BEGIN

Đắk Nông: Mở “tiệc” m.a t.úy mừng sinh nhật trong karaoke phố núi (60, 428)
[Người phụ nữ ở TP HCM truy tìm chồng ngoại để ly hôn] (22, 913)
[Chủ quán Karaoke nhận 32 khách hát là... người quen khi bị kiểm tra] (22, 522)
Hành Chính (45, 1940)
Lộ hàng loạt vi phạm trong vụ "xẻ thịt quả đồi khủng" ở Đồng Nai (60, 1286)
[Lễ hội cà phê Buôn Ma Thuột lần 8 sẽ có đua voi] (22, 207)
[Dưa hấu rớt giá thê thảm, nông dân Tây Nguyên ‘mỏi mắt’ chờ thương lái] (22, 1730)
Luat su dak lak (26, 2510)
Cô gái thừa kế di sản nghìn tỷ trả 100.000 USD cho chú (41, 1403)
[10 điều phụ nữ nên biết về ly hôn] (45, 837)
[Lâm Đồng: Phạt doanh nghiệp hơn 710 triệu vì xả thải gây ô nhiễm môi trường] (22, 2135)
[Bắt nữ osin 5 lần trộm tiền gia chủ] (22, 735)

END

Output the full listing above once again, verbatim.

# Written reply:
Đắk Nông: Mở “tiệc” m.a t.úy mừng sinh nhật trong karaoke phố núi (60, 428)
[Người phụ nữ ở TP HCM truy tìm chồng ngoại để ly hôn] (22, 913)
[Chủ quán Karaoke nhận 32 khách hát là... người quen khi bị kiểm tra] (22, 522)
Hành Chính (45, 1940)
Lộ hàng loạt vi phạm trong vụ "xẻ thịt quả đồi khủng" ở Đồng Nai (60, 1286)
[Lễ hội cà phê Buôn Ma Thuột lần 8 sẽ có đua voi] (22, 207)
[Dưa hấu rớt giá thê thảm, nông dân Tây Nguyên ‘mỏi mắt’ chờ thương lái] (22, 1730)
Luat su dak lak (26, 2510)
Cô gái thừa kế di sản nghìn tỷ trả 100.000 USD cho chú (41, 1403)
[10 điều phụ nữ nên biết về ly hôn] (45, 837)
[Lâm Đồng: Phạt doanh nghiệp hơn 710 triệu vì xả thải gây ô nhiễm môi trường] (22, 2135)
[Bắt nữ osin 5 lần trộm tiền gia chủ] (22, 735)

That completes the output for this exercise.